Reputation: 2660
I have a huge JSON file titled something.json. The file is 20 MB. I'm reading this in with GSON. It's being read on a standard Android Nexus 5X.
Example of the Json:
[
{"country":"UA","name":"Hurzuf","_id":707860,"coord":{"lon":34.283333,"lat":44.549999}},
{"country":"UA","name":"Il’ichëvka","_id":707716,"coord":{"lon":34.383331,"lat":44.666668}},
{"country":"BG","name":"Rastnik","_id":727762,"coord":{"lon":25.283331,"lat":41.400002}}
...
]
Code:
@Override
protected ArrayList<City> doInBackground(File... files) {
ArrayList<City> cities = new ArrayList<>();
try {
InputStream is = new FileInputStream(files[0]);
JsonReader reader = new JsonReader(new InputStreamReader(is, "UTF-8"));
reader.beginArray();
while (reader.hasNext()) {
City city = new Gson().fromJson(reader, City.class);
cities.add(city);
}
reader.endArray();
reader.close();
} catch (Exception e) {
mResult.onFinish(cities, e.getMessage());
}
Collections.sort(cities, (o1, o2) -> o1.getName().compareTo(o2.getName()));
mResult.onFinish(cities, CityService.SUCCESS);
return cities;
}
Library used:
com.google.code.gson:gson:2.8.0
It needs to work from Android API 16 till the latest.

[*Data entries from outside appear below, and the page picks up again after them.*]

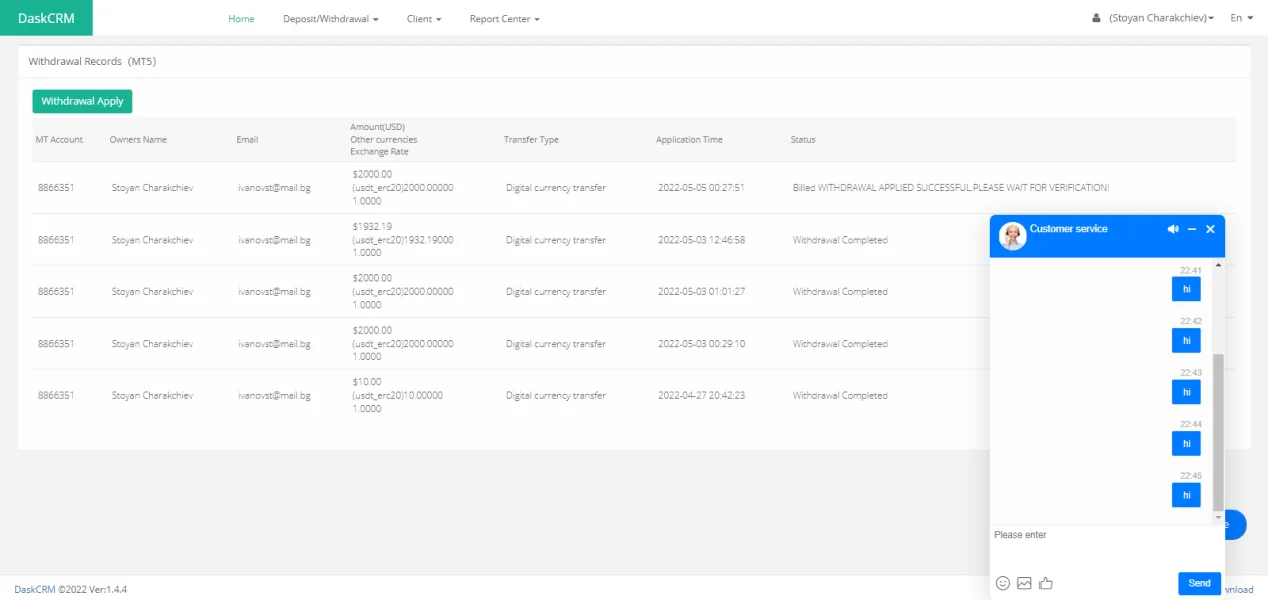This screenshot has height=600, width=1268.
Task: Open the Stoyan Charakchiev account menu
Action: point(1161,18)
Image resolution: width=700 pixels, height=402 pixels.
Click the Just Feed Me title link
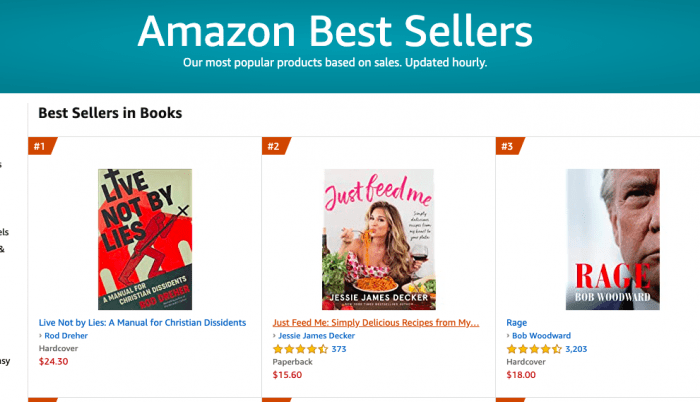tap(376, 323)
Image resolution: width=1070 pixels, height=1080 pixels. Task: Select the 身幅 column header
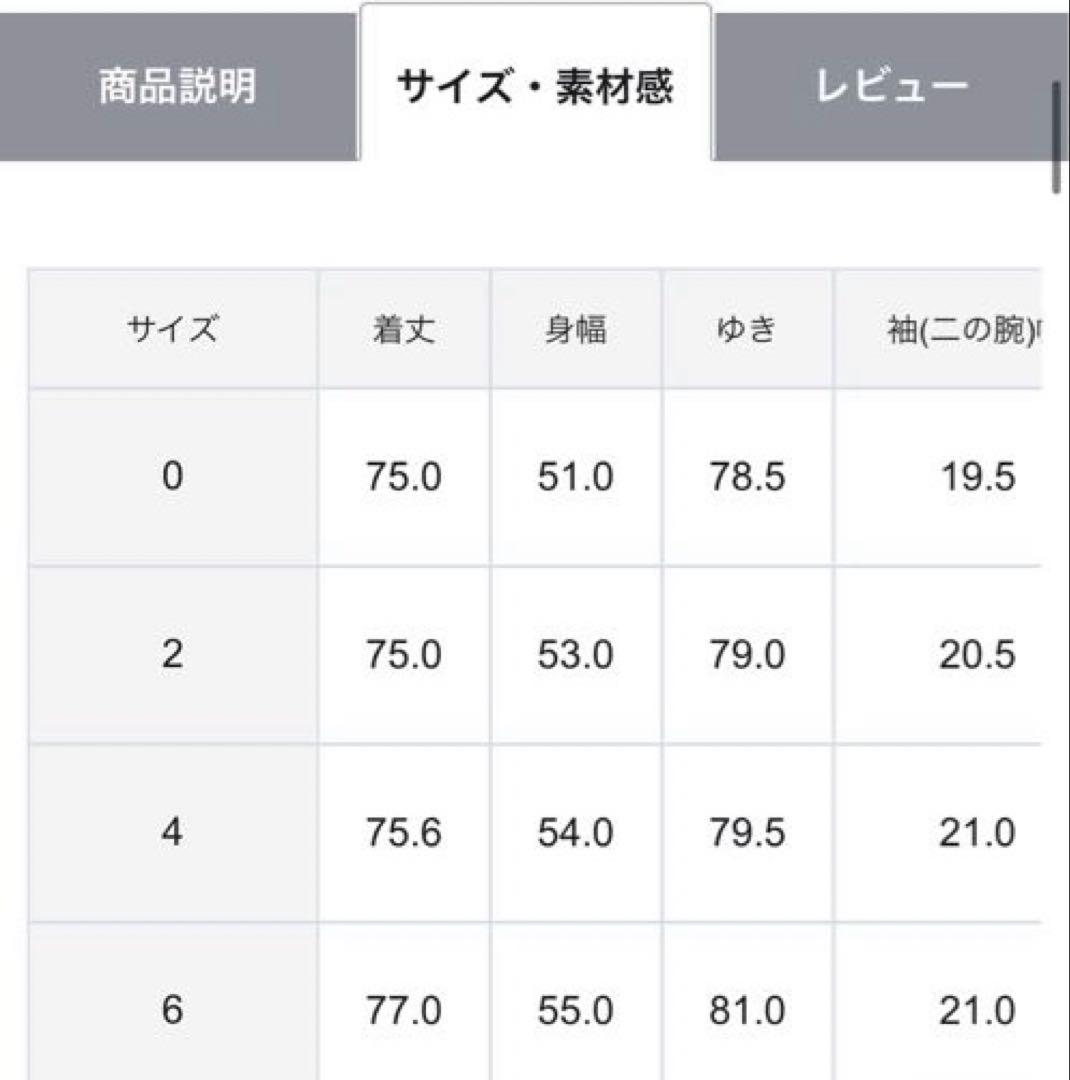tap(575, 325)
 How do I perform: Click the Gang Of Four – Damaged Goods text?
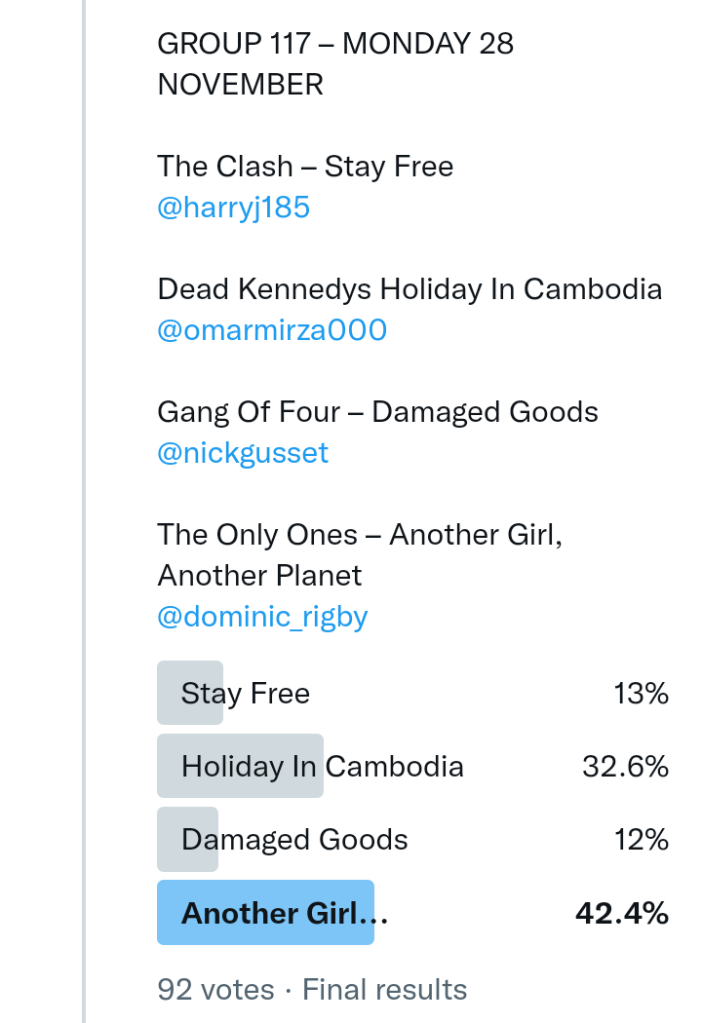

I need to read this in to mCities, and sort it alphabetically on city name. Right now this takes 3 minutes and it has to be done in around 10 seconds. My approach is to cut up the json file in 10 smaller chunks, read these in, concatenate and sort them.
So my question is: how to divide the file in smaller chunks and is this the correct approach to solve this problem?
Link to the file: http://www.jimclermonts.nl/docs/cities.json
Upvotes: 3
Views: 2497
Reputation: 21115
I mostly never do Android coding per se, but I have some notes and probably ideas for you to go with since this is pure Java.
Your reader does very excessive work while reading each element.
First of all, you don't need to create Gson
every time you need it:
Gson
instance also hits the heap taking more time to execute and then garbage-collect.Next, there is a difference between only-deserialization and JSON stream reading in Gson: the first may use a heavy type adapters composition under the hood, whilst the latter simply can parse JSON documents token by token. Having that said, you can gain a better performance while reading the JSON stream: your JSON file is really known to have a very strict structure so the high-level parser can be implemented much simpler.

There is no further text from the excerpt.